The geographic genetic structure, based on sequence variation of an 810 base pair fragment of the mitochondrial cytochrome b gene, is described for populations of five subspecies of the Little Pocket Mouse, Perognathus longimembris, from Southern California. One of these, P. l. pacificus (Pacific Pocket Mouse), is listed as Endangered by the U.S. Federal Government. Sixty-two unique haplotypes were recovered from 99 individuals sampled. Phylogenetic analyses of these variants do not identify regionally reciprocally monophyletic lineages concordant with the current subspecies designations, but most haplotypes group by subspecies in networks generated by either statistical parsimony or molecular variance parsimony.Moreover, a substantial proportion of the total pool of haplotype variation is attributed to these subspecies, or to local populations within geographic segments of each, indicating their relative evolutionary independence.

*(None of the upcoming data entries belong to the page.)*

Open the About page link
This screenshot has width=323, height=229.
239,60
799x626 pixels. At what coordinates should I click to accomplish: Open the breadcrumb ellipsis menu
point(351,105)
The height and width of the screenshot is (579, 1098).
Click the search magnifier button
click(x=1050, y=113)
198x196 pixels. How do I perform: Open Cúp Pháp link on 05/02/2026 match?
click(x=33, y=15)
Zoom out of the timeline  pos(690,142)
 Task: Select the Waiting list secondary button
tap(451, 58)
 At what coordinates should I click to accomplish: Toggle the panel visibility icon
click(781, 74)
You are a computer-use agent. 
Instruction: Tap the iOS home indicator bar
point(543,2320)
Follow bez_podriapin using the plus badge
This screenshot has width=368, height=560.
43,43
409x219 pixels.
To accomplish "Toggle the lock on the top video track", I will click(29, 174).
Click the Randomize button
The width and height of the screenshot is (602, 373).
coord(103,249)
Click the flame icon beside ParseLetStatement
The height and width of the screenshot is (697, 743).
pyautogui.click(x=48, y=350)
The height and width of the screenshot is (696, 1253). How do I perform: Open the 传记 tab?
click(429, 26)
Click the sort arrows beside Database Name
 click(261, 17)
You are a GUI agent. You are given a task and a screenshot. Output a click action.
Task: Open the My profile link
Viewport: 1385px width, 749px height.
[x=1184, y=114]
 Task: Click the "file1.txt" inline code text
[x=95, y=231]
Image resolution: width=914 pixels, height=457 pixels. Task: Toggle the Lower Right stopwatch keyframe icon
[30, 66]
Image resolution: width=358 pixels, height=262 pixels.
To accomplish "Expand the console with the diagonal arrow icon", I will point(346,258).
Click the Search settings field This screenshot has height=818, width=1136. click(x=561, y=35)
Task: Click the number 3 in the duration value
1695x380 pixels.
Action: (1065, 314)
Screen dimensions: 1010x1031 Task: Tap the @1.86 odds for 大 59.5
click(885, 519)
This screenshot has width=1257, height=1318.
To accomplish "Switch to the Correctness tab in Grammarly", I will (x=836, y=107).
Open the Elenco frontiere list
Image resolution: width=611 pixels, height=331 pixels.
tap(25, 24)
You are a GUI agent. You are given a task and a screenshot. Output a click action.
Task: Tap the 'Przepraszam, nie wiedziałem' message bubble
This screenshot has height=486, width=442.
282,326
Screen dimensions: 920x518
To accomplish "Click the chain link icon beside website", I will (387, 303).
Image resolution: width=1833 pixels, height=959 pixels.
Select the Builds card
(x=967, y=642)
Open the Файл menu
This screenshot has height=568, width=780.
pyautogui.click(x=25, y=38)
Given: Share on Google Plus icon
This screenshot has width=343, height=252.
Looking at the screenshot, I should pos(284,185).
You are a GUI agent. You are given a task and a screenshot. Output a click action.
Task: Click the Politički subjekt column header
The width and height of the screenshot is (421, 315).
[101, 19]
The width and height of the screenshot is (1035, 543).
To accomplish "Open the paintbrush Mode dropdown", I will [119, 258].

The pooled extant populations of the endangered Pacific Pocket Mouse exhibit the same levels of nucleotide and haplotype diversity as other, presumptively less-impacted populations of adjacent subspecies, although the sample from Dana Point, Orange County, has markedly low haplotype diversity in comparison to all others. These populations also show a genetic signature of population expansion rather than one of decline. Both pieces of evidence are at odds with current empirical population estimates, which reinforces the fact that present-day patterns of genetic diversity are the product of coalescent history and will not necessarily reflect recent anthropogenic, or other, perturbations. Comparison of haplotype variation within and among extant populations of the Pacific Pocket Mouse with those obtained from museum samples collected more than 70 years ago suggests that the pattern of population differentiation and diversity was in place before the post-WorldWar II exponential urbanization of Southern California.